Transport for London and London Councils have announced Dott, Lime and Tier Mobility as the winners of its prized e-scooter pilot, confirming last month’s suspicions based on job postings by the companies.
Last year, the government legalized e-scooter rental trials by local authorities, although private e-scooter riding is still illegal. This legislation spurred the launch of TfL and London Council’s open and competitive procurement process for viable operators. The pilot, which will run for up to 12 months, will begin June 7 in some of London’s boroughs, Canary Wharf and the City of London. More neighborhoods expected to join as the year progresses, according to TfL. Lambeth and Southwark are also seeking participation.
Rides can only begin and end in participating neighborhoods, which will designate parking bays for the scooters that are enforced by operators’ geofencing capabilities. However, riders will be able to move freely across these boroughs and “ride-through areas,” which thus far only appears to be Tower Hamlets. Between 60 and 150 e-scooters will be available to rent in each participating borough. Tfl will gradually let operators that demonstrate strong compliance add scooters. Those that don’t comply could have their scooter numbers reduced.

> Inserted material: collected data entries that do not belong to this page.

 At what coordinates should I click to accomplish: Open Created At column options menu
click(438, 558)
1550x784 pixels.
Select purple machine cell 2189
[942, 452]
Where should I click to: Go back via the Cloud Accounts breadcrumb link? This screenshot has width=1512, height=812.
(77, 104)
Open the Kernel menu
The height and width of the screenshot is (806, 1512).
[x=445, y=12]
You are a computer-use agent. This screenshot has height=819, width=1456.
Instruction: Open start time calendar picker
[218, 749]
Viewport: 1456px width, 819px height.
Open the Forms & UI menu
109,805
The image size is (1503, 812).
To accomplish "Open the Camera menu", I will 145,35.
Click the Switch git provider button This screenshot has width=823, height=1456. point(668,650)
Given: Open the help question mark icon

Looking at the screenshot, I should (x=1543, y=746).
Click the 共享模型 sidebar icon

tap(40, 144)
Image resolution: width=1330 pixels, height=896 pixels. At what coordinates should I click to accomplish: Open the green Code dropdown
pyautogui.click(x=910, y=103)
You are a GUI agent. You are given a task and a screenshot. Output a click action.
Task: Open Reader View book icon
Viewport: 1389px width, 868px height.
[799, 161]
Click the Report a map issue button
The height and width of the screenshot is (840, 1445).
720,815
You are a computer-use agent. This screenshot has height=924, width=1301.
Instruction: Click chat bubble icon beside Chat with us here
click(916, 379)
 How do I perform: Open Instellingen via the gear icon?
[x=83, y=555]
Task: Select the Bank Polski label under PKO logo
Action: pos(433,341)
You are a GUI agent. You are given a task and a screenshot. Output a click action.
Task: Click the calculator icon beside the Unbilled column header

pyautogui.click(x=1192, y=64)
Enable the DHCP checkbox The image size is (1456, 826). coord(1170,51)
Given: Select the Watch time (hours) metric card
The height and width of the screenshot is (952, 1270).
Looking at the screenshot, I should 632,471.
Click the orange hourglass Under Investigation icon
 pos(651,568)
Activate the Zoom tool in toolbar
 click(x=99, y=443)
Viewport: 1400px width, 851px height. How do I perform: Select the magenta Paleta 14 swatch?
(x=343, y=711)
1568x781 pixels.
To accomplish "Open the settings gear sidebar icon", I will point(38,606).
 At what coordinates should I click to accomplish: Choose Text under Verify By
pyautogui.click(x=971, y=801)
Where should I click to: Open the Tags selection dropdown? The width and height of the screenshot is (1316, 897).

Safety and data sharing are core requirements for the participating scooter companies. TfL hopes to be able to use data shared by the operators to help London and the United Kingdom shape future policy on e-scooters and investigate them as a viable option for London’s sustainable recovery from the pandemic. London’s mayor has set a goal of being a zero-carbon city by 2030, so green forms of mobility that decrease reliance on ICE vehicles is essential.
“We’re doing all we can to support London’s safe and sustainable recovery from the coronavirus pandemic and it’s clear that e-scooters could act as an innovative, greener alternative to car trips,” said Helen Sharp, TfL’s e-scooter trial lead in a statement. “This new trial will provide the data and insights we need to determine the longer-term role e-scooters could play in our strategy for a greener and healthier future for London.”
TfL outlined the following safety requirements for scooters:
- A lower maximum speed of 12.5mph;
- Lights at the front and the rear of the vehicles that are always on throughout any rental;
- Audible warning systems that can be used without adjusting the rider’s grip of the handlebar;
- ‘First-ride policies’ requiring new users to take an e-learning safety course;
- Rules against riding on sidewalks.
As with all governing city bodies, street clutter is of particular importance to London. Aside from strict geofencing regulations, there will also be a mandatory response time for operators in cases where vehicles have been improperly parked, are damaged or are causing an obstruction, according to TfL.
“The safety of those using e-scooters, as well as other road users and pedestrians, is absolutely paramount, so it’s important that they are trialled in this rigorous way to ensure high standards,” said Will Norman, London’s walking and cycling commissioner, in a statement.
Dott, Lime and Tier will set their own rental pricing, but they’ll need to be mindful of the needs of essential workers and those with lower incomes by offering appropriate discounts. Lime already offers its Lime Access Program in operating cities, which provides 50% off rides to those on public assistance and workers who have been most affected by the pandemic.
After Lime’s recent win of New York and Paris, the company, which can be found slinging rides for electric scooters, bikes and mopeds in over 130 cities across Europe, the Middle East and the United States, is merely cementing its big city dominance. With its ongoing e-bike operations in London, the company was a shoe-in.
Berlin-based Tier Mobility, which also operates in Paris, is the second heaviest hitter. Its recent expansion into Kraków, Poland marked its 100th city, and the company plans to extend courage in Europe, the Middle East and new markets, as well as add e-bikes to its fleet.
In addition to e-scooters, Tier will be bringing its rider-swappable battery business to London, allowing riders to exchange batteries at charging stations hosted in local businesses across London. This would allow riders to earn free trips in the process while bringing increased footfall for businesses trying to recover from the pandemic. Additionally, having this crowdsourced approach has the potential to reduce congestion associated with collection and transporting e-scooters to a warehouse for charging .
As seems to be the case with these metropolitan scooter deals, there’s always one promising underdog. In the case of London, that’s Amsterdam-based Dott, which recently raised $85 million in a Series B, and operates in about 20 cities in Europe. London will be Dott’s first city in the U.K.